Assemblées

Le tournant, qu’à l’instar d’autres, on peut qualifier d’assembléiste initié par les « assemblées des assemblées » de Commercy puis de St-Nazaire doit être considéré à sa juste mesure par rapport à l’ensemble du mouvement ( ainsi on comptait à St-Nazaire trois groupes différents de Gilets jaunes qui de surcroît se foutaient sur la gueule selon la presse locale) ainsi qu’au regard de certains précédents récents bien plus massifs et diffus comme les assemblées de quartier lors du mouvement des indignés ( José Luis Morena Pestana indique que « Selon les calculs, entre 2,2 et 7,4 millions de personnes ont participé aux activités du mouvement 15M. »).
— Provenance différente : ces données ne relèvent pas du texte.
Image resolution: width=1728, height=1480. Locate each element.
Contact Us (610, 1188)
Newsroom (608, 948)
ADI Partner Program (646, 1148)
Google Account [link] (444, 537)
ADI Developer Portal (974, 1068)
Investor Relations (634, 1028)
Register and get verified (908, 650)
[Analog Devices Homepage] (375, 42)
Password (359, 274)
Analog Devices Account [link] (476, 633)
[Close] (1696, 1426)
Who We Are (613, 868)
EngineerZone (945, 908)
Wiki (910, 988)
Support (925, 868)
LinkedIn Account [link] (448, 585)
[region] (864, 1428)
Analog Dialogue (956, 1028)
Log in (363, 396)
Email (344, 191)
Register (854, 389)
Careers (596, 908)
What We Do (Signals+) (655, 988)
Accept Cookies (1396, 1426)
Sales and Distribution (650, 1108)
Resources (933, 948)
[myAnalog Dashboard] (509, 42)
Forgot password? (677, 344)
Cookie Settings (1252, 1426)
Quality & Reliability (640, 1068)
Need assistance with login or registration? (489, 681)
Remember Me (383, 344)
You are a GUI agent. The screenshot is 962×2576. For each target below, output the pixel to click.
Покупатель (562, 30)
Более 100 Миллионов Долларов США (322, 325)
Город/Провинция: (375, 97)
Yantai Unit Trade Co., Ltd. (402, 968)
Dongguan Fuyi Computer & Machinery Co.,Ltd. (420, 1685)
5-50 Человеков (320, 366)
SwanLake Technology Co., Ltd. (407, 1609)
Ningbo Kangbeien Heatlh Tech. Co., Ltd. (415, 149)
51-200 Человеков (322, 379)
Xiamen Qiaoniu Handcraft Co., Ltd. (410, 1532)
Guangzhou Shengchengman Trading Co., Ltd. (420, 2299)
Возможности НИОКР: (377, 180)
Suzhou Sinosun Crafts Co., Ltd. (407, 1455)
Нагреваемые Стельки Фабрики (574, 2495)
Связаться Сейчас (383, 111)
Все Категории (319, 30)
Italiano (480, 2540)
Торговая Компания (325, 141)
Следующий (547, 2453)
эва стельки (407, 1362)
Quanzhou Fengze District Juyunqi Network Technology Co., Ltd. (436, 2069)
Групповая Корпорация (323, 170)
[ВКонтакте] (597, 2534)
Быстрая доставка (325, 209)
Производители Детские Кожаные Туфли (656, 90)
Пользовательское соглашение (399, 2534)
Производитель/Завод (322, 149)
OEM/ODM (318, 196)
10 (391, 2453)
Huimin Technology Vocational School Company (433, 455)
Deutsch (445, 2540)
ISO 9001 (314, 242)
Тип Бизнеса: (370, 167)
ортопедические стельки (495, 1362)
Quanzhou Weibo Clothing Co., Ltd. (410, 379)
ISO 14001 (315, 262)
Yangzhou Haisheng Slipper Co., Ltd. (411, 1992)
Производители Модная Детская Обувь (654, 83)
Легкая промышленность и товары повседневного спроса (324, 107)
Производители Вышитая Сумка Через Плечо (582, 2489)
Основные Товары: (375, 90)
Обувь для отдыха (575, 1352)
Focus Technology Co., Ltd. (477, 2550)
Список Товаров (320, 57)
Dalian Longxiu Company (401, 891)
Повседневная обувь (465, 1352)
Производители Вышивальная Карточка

Néanmoins le discours sans ambiguïtés quant au racisme et à l’antisémitisme ou la volonté d’étendre le mouvement via des créations de maison du peuple ou la tenue d’assemblées devant les bureaux de vote a certainement permis une clarification « politique » salutaire quoique certains y ont vu une tentative de récupération par la gauche de la gauche classique. On retrouve bien évidemment en lisant les comptes-rendus détaillés ou en regardant les vidéos de ces réunions les longues tergiversations, liste de revendications, propositions d’actions parfois loufoques et pinaillages divers qui ont caractérisé tant les assemblées indignées que le mouvement nuit debout. Un joli exemple de ces controverses et complications est donné par cet extrait d’une séance plénière où l’on débat sur le fait de savoir si « la sortie du capitalisme » devait figurer dans la liste de revendication adoptée à l’issue de la seconde assemblée des assemblées :

« Un délégué : Je voulais juste demander qu’on enlève une chose, la revendication de sortir du capitalisme (ouh dans l’assemblée) ça me semble pas sérieux, ça me semble pas sérieux parce que, parce que ou bien on en sort, ou bien on en sort pas, mais ce n’est pas une revendication qu’on peut exprimer par rapport à nos ennemis ou par rapport à nos adversaires : on ne le revendique pas, on peut revendiquer une loi, ou l’abolition d’une loi, c’est une revendication, c’est quelque chose qu’on demande à quelqu’un. La sortie du capitalisme est quelque chose de beaucoup plus sérieux, que simplement une affirmation de type idéologique .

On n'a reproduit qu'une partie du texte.